Except as provided in subsection (b) of this section,[3] property acquired by the estate or by the debtor after the commencement of the case is not subject to any lien resulting from any security agreement entered into by the debtor before the commencement of the case.

This phenomenon becomes particularly significant in Chapter 7 or Chapter 11 bankruptcy cases where the debtor (or a Chapter 7 or Chapter 11 Trustee) continues to operate its business after the Petition Date.  In these circumstances, the lender’s lien will not include any new inventory obtained after the Petition Date, and the pre-petition inventory will be sold in the course of normal business operations.  “Since the operation of the business will consume the existing inventory, the secured party with the floating lien must utilize the devices available [under the Bankruptcy Code] to protect itself from the use or disposition of its collateral.”[4]

Strategies and Considerations for Lenders with Floating Liens.

What can a lender do to protect itself?  From a preventative perspective, it is important for lenders to be aware of this bankruptcy concept when making loans and assessing the sufficiency of the collateral offered for the loan.  Because of the risk that a lender’s floating lien might become fixed on the Petition Date if the borrower seeks bankruptcy protection, lenders should consider whether additional sources of collateral should be required of certain borrowers or for certain loans in order to sufficiently secure repayment.

A lender can also utilize strategies in a bankruptcy case to protect its interests where it has a floating lien on inventory and/or accounts.  The lender can file a motion to lift the automatic stay of 11 U.S.C. § 362(d) to recover possession of its collateral (i.e., the Petition Date inventory and/or accounts and cash proceeds of that collateral received after the Petition Date, also known as “cash collateral”) where the debtor has failed to provide adequate protection to the lender for its use of the collateral.  The lender can also, or alternatively, demand that the debtor provide adequate protection to the lender for its use or sale of the lender’s collateral.  The Bankruptcy Code requires debtors to provide adequate protection to creditors to use or sell property subject to a creditor’s lien or interest (see 11 U.S.C. § 363(e)), which can include both monetary payments and granting replacement liens (see 11 U.S.C. § 361).  Lenders can also protect their interests where the debtor has liquidated inventory subject to its floating liens.  The proceeds of such inventory become the lender’s cash collateral, and the Bankruptcy Code prohibits debtors from using cash collateral unless it obtains either the consent of the entities having an interest in the cash collateral or court authority to use the cash collateral over the interested party’s objection.  See 11 U.S.C. § 363(c)(2).  The debtor is also required by the Bankruptcy Code to segregate cash collateral from other cash and account for it separately.  See 11 U.S.C. § 363(c)(4). 

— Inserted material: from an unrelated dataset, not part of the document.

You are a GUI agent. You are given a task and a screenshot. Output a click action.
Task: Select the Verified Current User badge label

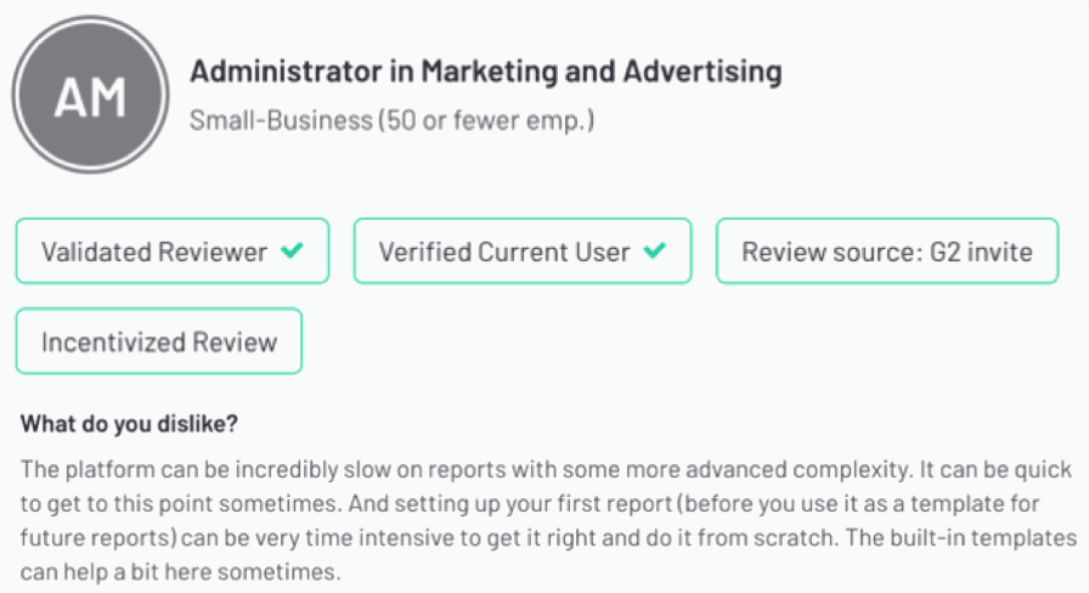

While the floating lien is limited in bankruptcy, through these efforts, or a combination of them, lenders can potentially recover the Petition Date collateral or the value of its Petition Date collateral or negotiate a settlement providing the lender a replacement lien on the debtor’s post-petition inventory in exchange for granting its consent for the debtor to use its collateral and cash collateral.

 

Author:  Elizabeth A. Amandus, Member, Bankruptcy, Creditors Rights, Financial Services, Commercial Litigation, Transactional Law Practice Group
© May 2019 Jackson Kelly PLLC

 

[1] Section 9-204(1) of the Uniform Commercial Code, which has been enacted in most states, validates after acquired collateral clauses.  Additionally, Section 9-203(3) and 9-306 of the Uniform Commercial Code provide that security interests attach automatically to proceeds of collateral.

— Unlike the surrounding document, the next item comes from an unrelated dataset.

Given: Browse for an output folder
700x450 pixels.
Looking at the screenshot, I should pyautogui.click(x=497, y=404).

[2] Bankruptcy law and floating liens—Floating liens and post-petition property, 2 Sec. Interests in Pers. Prop. § 34:33.

[3] Subsection (b) addresses that, except in limited circumstances, the Lender’s lien on Petition Date inventory and/or accounts will extend to post-petition “proceeds, products, offspring, and profits” of the Petition Date inventory and/or accounts.

[4]  Bankruptcy law and floating liens—Floating liens and post-petition property, 2 Sec. Interests in Pers. Prop. § 34:37.